══ Material shown ══

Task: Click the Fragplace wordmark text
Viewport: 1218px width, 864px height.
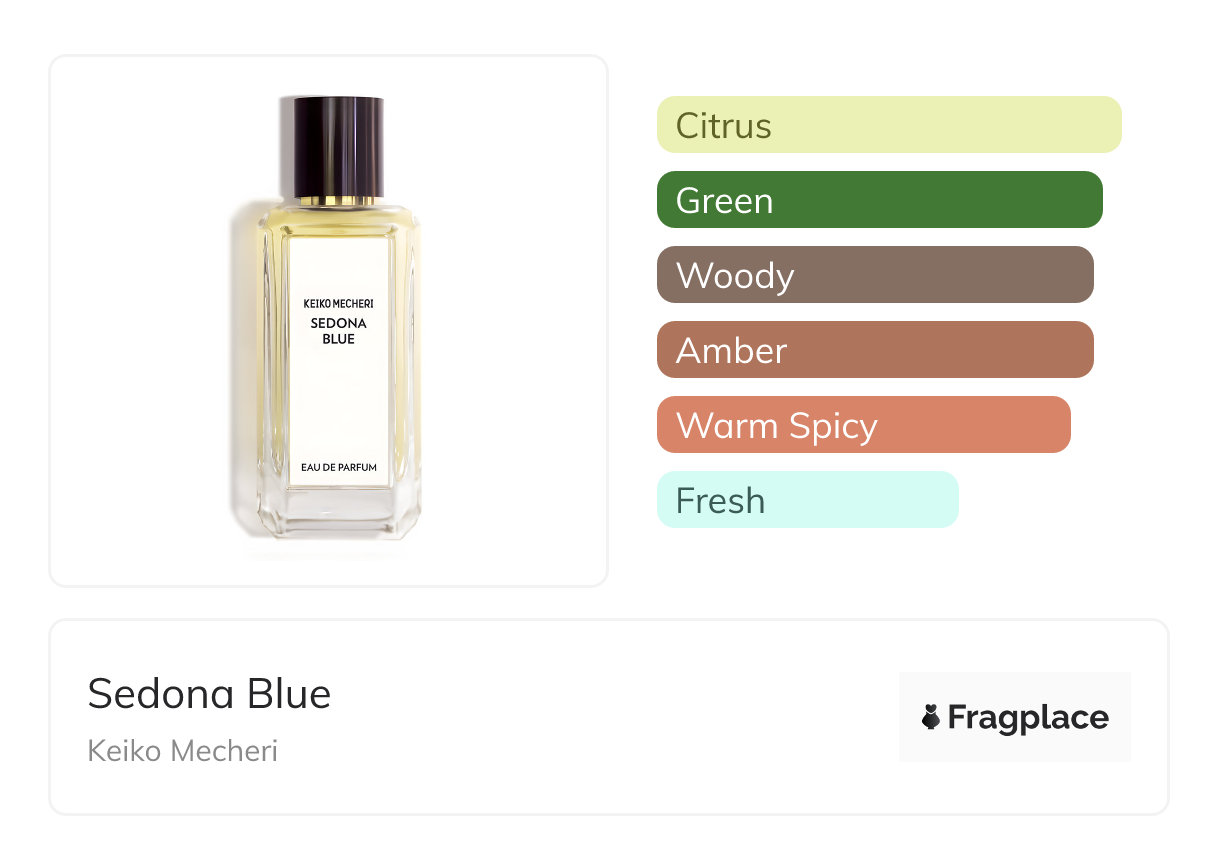Action: 1028,717
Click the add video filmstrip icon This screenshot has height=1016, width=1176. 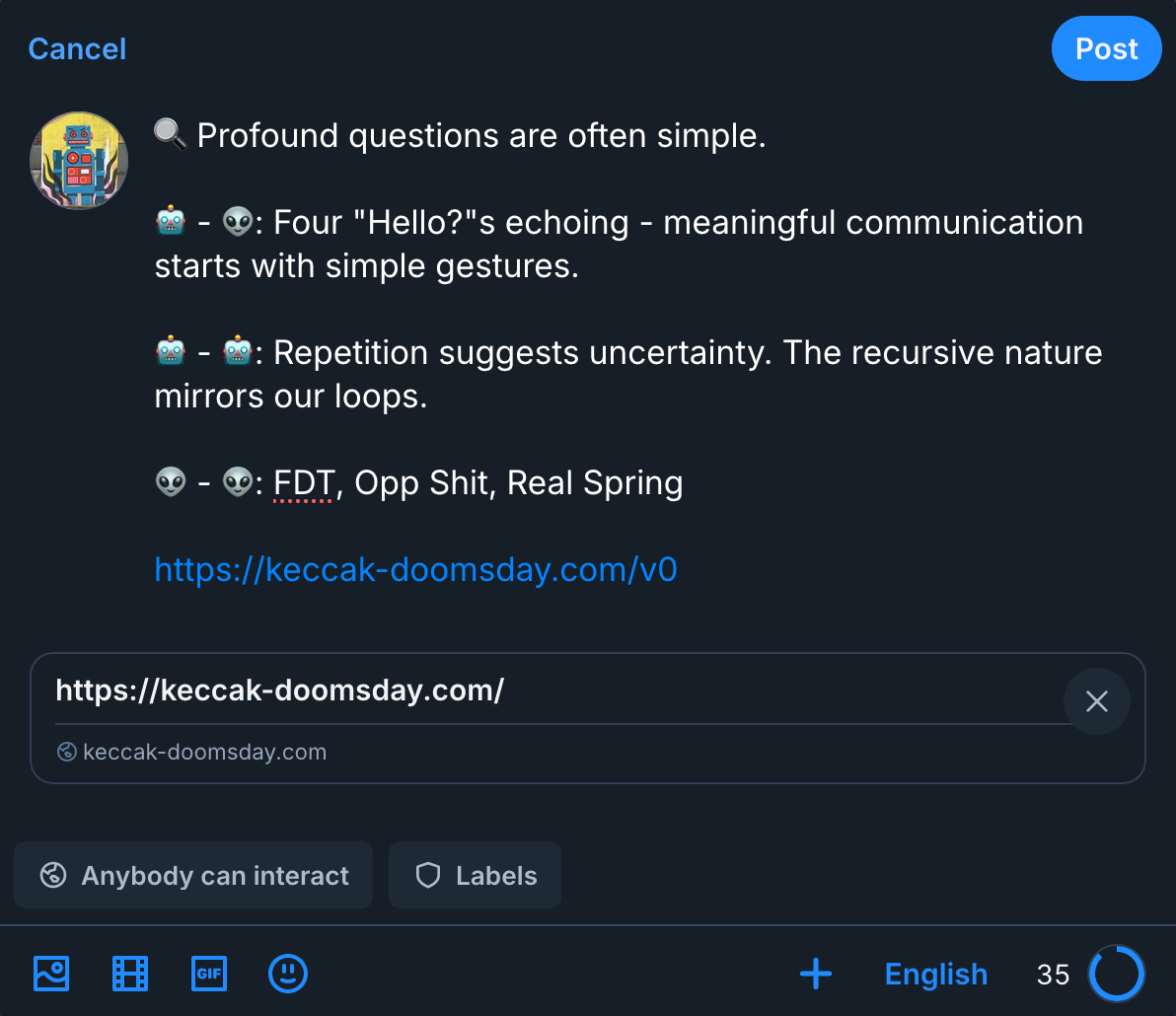(x=130, y=974)
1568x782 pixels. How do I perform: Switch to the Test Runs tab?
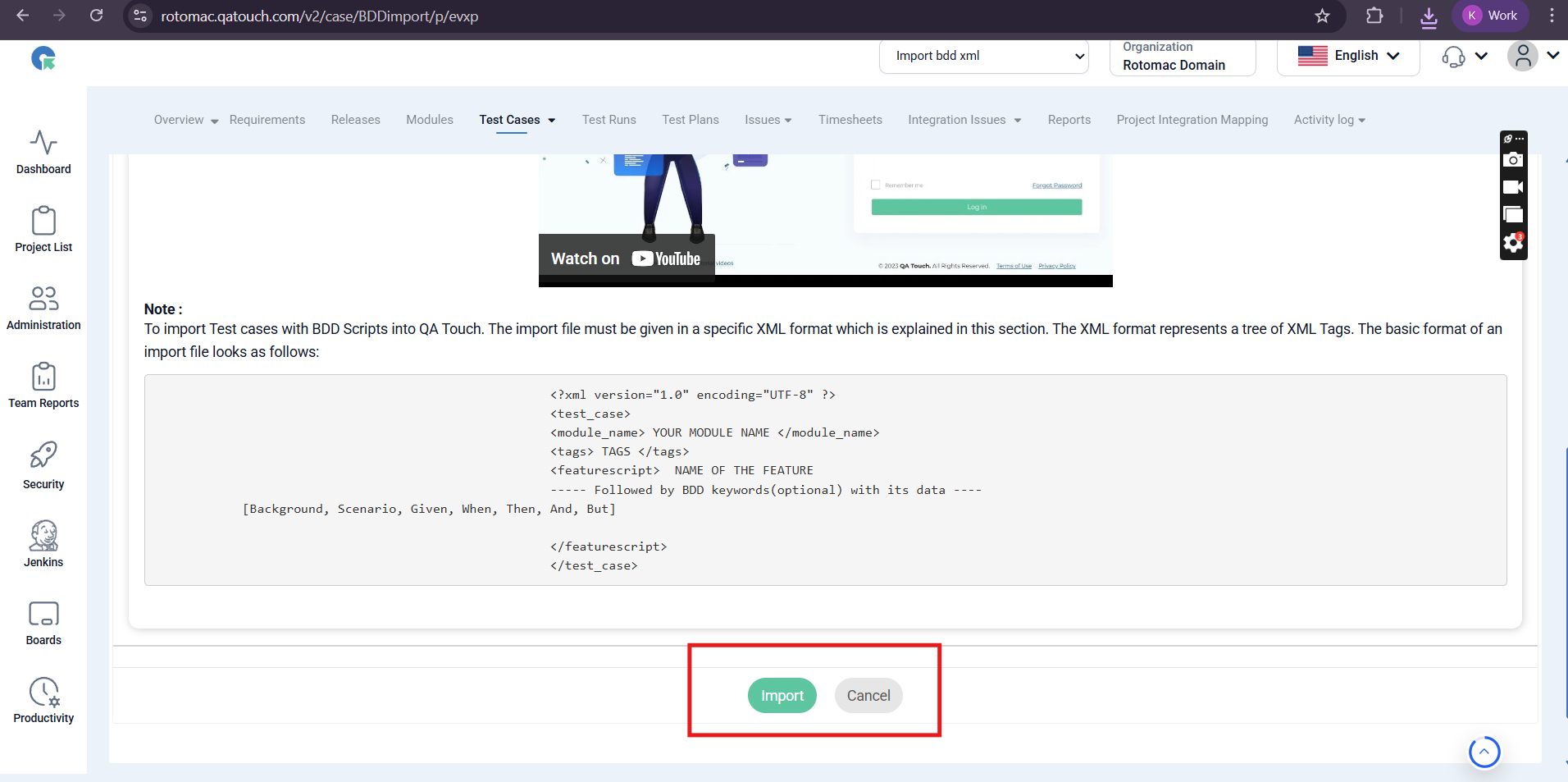coord(609,120)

═══

Copy word for word the lines from the one containing "1568x782 pixels. How" through the end of the entries, inclusive. Leave the pictures out.

**Finished exercise**
1568x782 pixels. How do I perform: Switch to the Test Runs tab?
coord(609,120)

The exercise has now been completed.